==== Available data ====

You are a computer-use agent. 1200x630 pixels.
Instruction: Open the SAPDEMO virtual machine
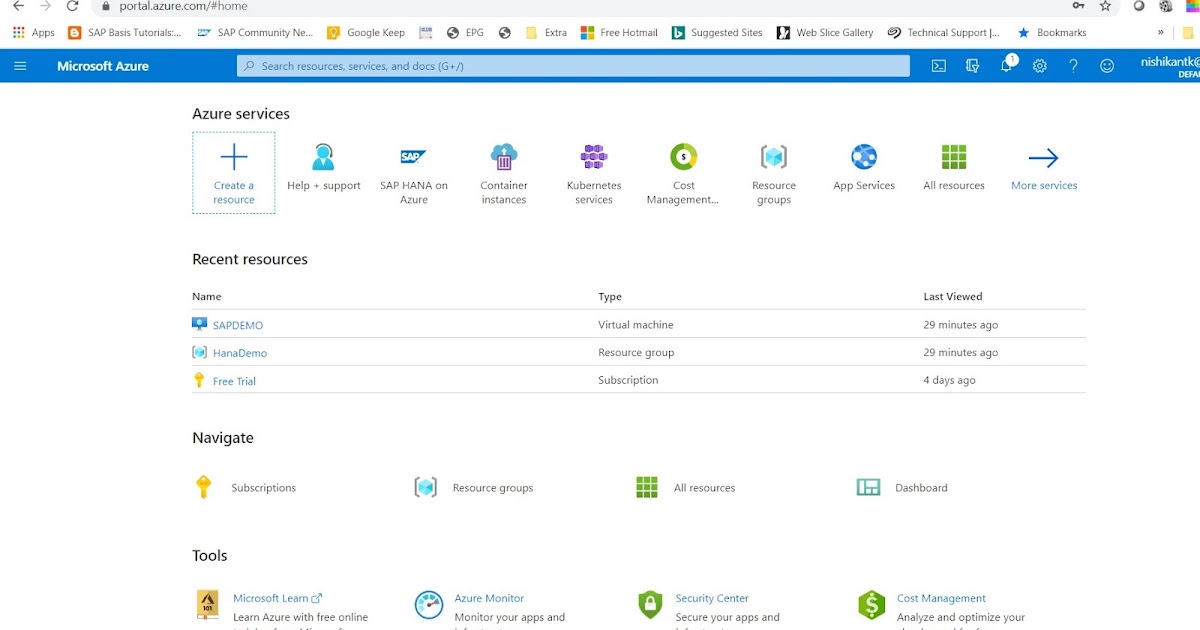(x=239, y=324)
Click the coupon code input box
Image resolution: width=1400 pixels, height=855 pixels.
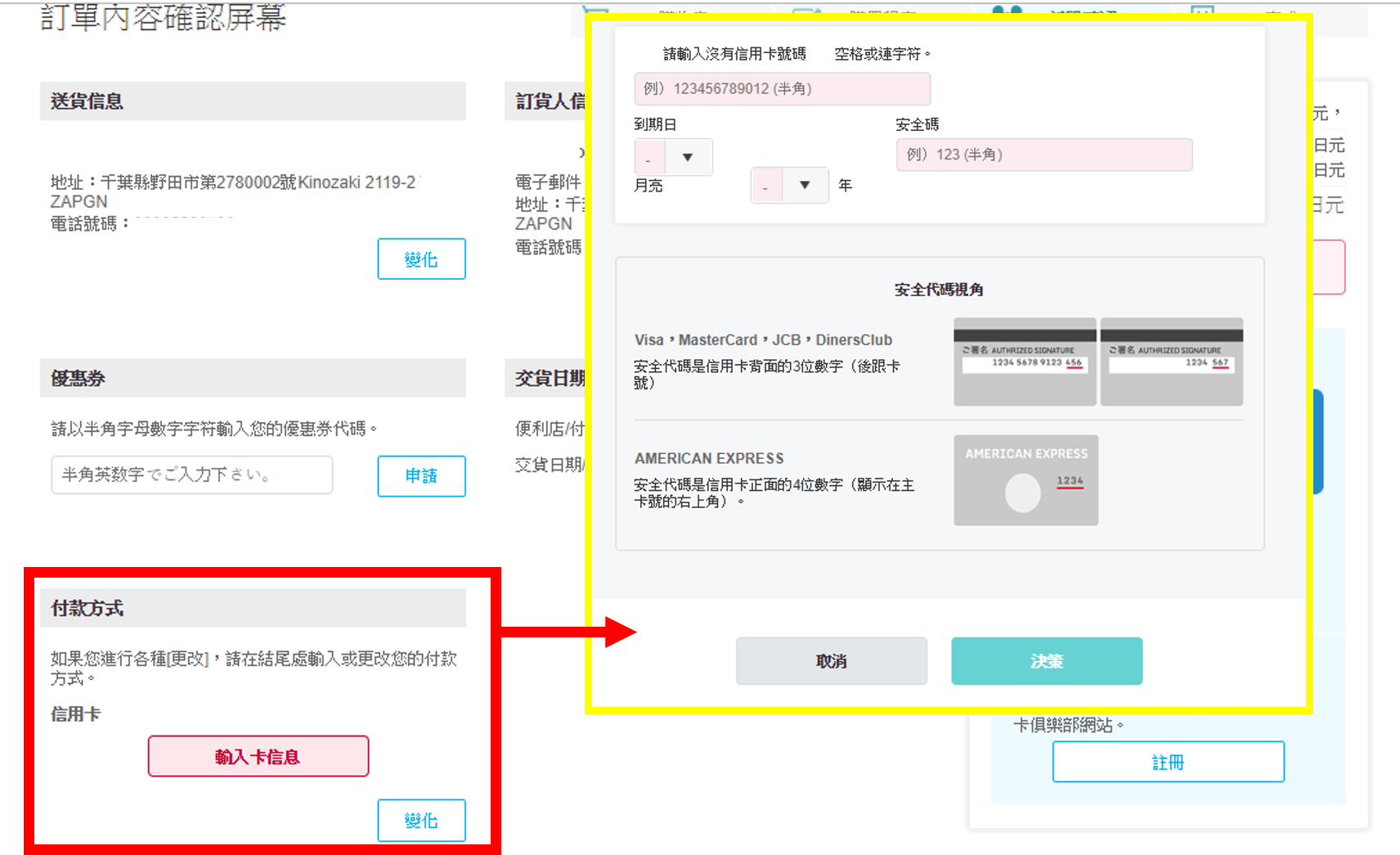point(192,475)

====

**Your objective:**
Apart from the images, every line above is to be given again exactly.

**Exercise response:**
You are a computer-use agent. 1200x630 pixels.
Instruction: Open the SAPDEMO virtual machine
(x=239, y=324)
Click the coupon code input box
Image resolution: width=1400 pixels, height=855 pixels.
point(192,475)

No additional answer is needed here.